• 抜粋本文:
異世界の設定
書籍化が決まったときに書きだし、出版社に提出したものはこんな感じです。
こういった資料や設定を共有していきます。
【異世界設定】
エクグラシアの世界は、『地球』や『ユーラシア大陸』などの大きなくくりとなる名前はまだ考えていません。なので文中にもまだ出てきていません。
国も魔導国家エクグラシアと、隣国サルジア皇国ぐらいしか出していません。一応他にも交易相手となる周辺諸国はあります。
国内に少数民族が、幾つかあります。
・エクグラシア建国は500年前。
・王都の大聖堂は建国後50年頃に建てられる。つまり450年前
それ以前の世界の中心は、サルジア皇国。
・サルジア皇国は精霊と人が交わったという、建国神話を持つ。皇帝は精霊の末裔とされる。
・皇帝を頂点とした、中央集権国家。しきたりに厳しく排他的で、特権階級に属する者は得をするが、社会の底辺に居る者にはつらい。

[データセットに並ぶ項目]
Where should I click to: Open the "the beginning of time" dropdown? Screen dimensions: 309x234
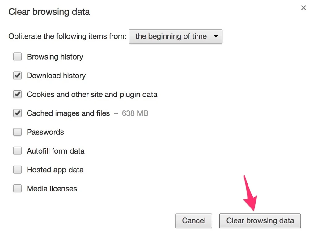(x=175, y=36)
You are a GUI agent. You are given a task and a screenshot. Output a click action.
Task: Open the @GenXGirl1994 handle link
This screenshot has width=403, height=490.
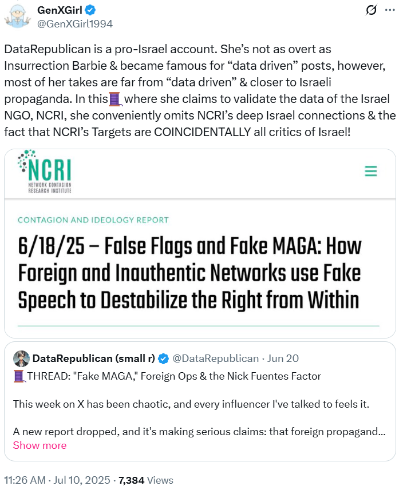pyautogui.click(x=75, y=23)
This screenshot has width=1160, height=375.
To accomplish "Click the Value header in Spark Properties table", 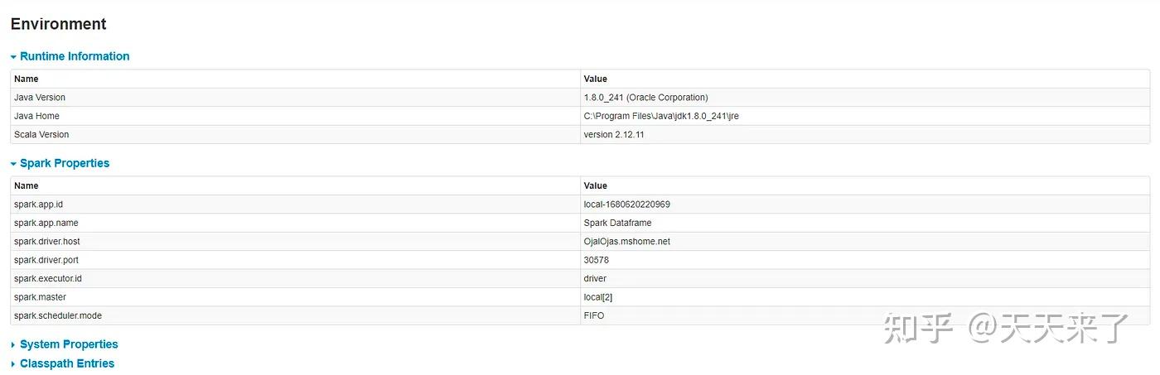I will (595, 185).
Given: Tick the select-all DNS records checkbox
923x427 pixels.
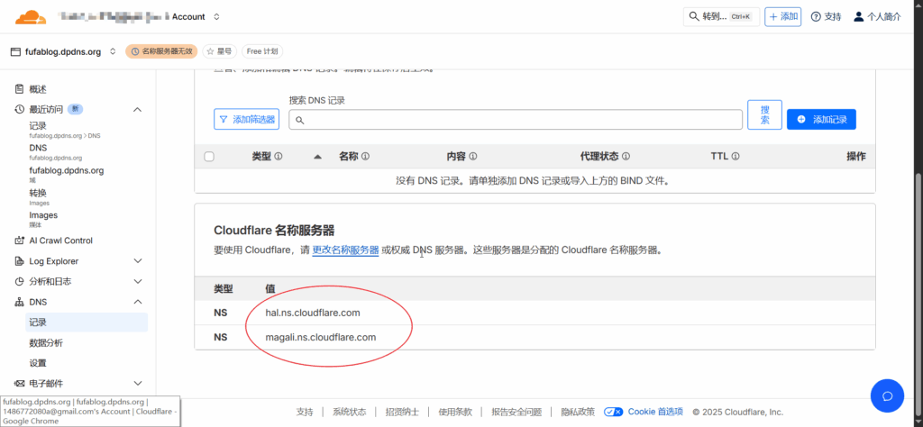Looking at the screenshot, I should pos(209,157).
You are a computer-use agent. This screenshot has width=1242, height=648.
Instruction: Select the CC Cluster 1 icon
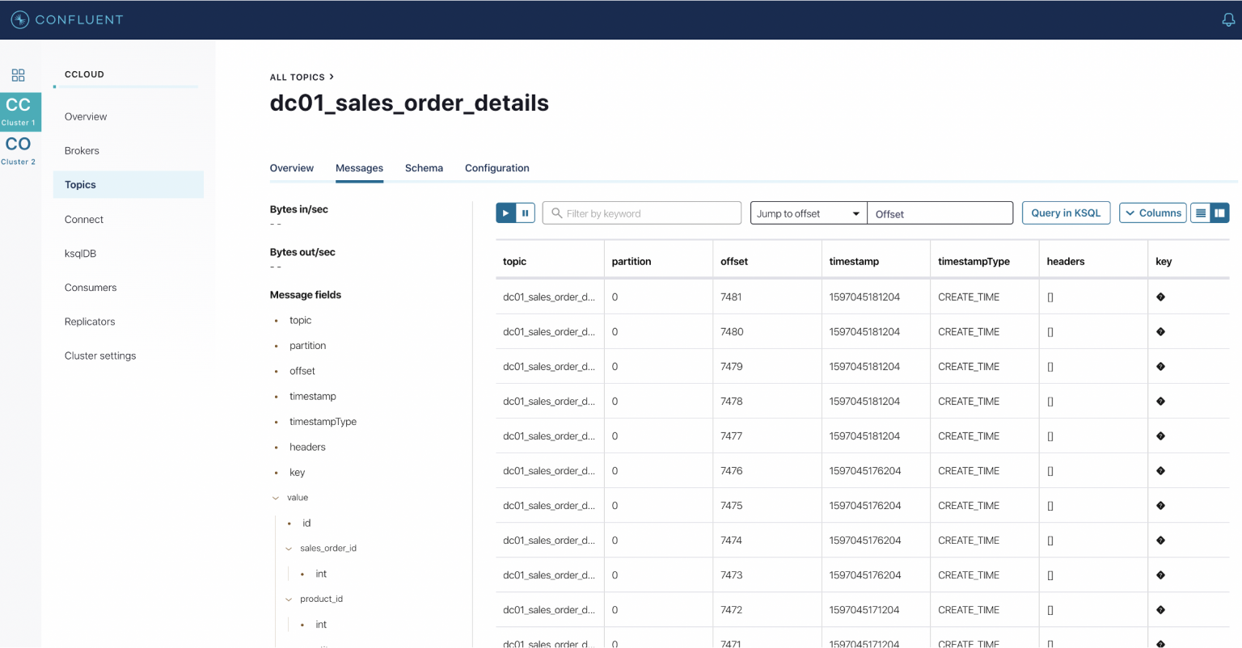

• 問題文: エクグラシアの異世界設定を紹介する文章を、最後の文のあとから書き進めよ。

• 最終回答:
・また特権階級同士の足の引っ張り合いも多く、皇族でさえ『家族で殺し合う』と言われる。
・文化的には成熟しているが、衰退の影もみえる斜陽の国。
・精霊の血を引くと言われているせいか、人間離れした美形が多い。(他民族の血が混じったおかげかも)
・独自の精霊術があり、魔術師ではなく呪術師が存在する。
・呪術師は口伝により弟子に術を伝えるため、魔術のような体系だった学問ではなく、学校も存在しない。
・呪術師の仕事は多岐に渡り、まじないや、呪い、時には医療行為まで行う。サルジアの人々は生まれてから死ぬまで、呪術師の世話になる。
現在のエクグラシアとなっている土地は、西の果てにある辺境とされ、ドラゴンが支配する不毛の地だった。
バルザム・エクグラシアが数人の部下と共に、ドラゴンの棲む地に赴き、交渉という名のバトルの末、当時の竜王ソルディムと契約。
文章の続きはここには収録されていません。